Azithromycin for Child Survival in Niger II (AVENIR II)

Azithromycine Pour la Vie Des Enfants au Niger II

Several randomized controlled trials have demonstrated that azithromycin mass drug administration (MDA) reduces child mortality, but increases antimicrobial resistance (AMR). The World Health Organization (WHO) guidelines for this intervention specify that implementation must be accompanied by continued monitoring of mortality and AMR. Niger is expanding the azithromycin MDA program nationwide. To establish monitoring of mortality and AMR as part of this program as well as to leverage the infrastructure to evaluate other child health interventions, AVENIR II is designed as an adaptive platform trial with monitoring and re-randomization every 2 years.

Study Overview

• Status: Not yet recruiting
• Conditions: Mortality; Antimicrobial Resistance
• Intervention / Treatment: Drug: Azithromycin for Oral Suspension

Detailed Description

AVENIR II is a cluster-randomized adaptive platform trial designed to evaluate community health interventions in Niger.

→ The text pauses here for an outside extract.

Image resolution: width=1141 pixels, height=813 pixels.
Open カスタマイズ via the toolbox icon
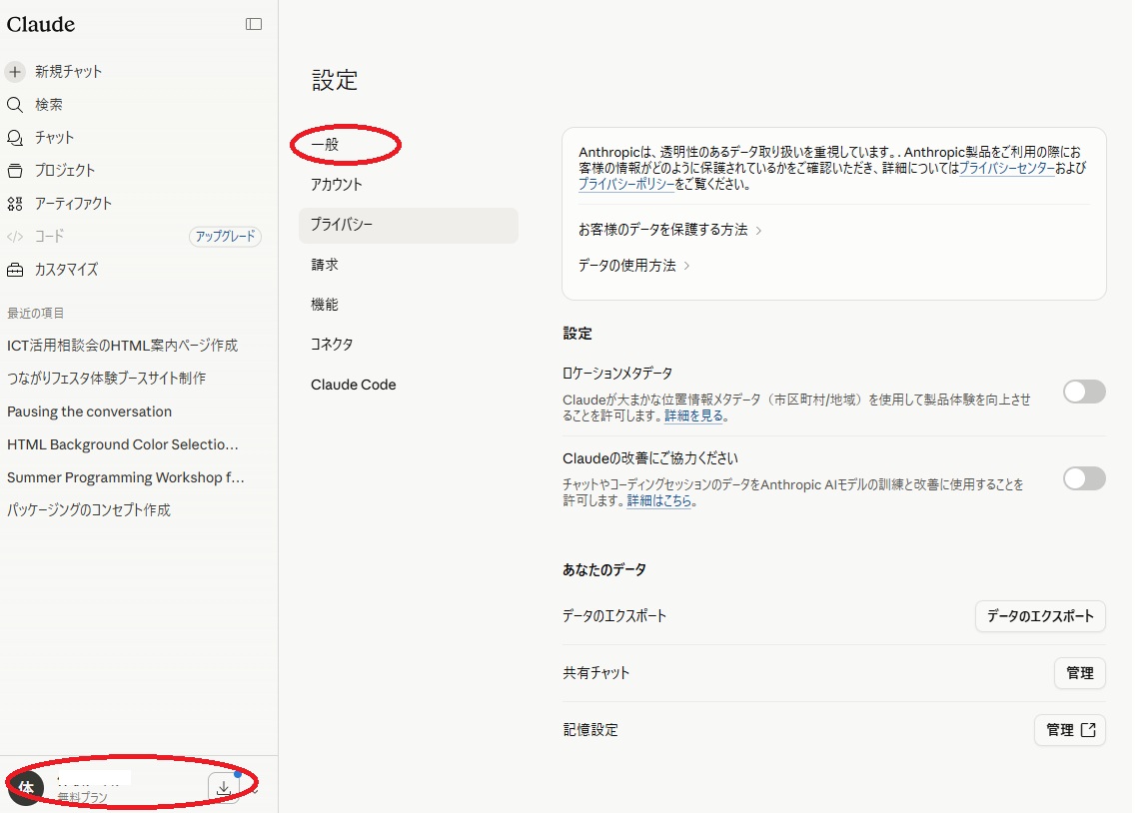pyautogui.click(x=15, y=269)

The initial focus is to monitor under-5 mortality and antimicrobial resistance as the azithromycin MDA for child survival program expands in Niger, with the following specific aims:

1. Mortality.

   1. To conduct surveillance of mortality over time compared to the Sustainable Development Goal targets for under-5 mortality reduction. As this intervention is not intended to continue indefinitely, surveillance against a target is needed to determine when to stop.
   2. To continue to evaluate the effectiveness of azithromycin MDA to reduce under-5 mortality. Given the risk of AMR, the effectiveness of the intervention over time is needed to fully weigh the risks against the benefits.
2. Antimicrobial Resistance. To determine the impact of azithromycin MDA on AMR in population- and clinic-based samples.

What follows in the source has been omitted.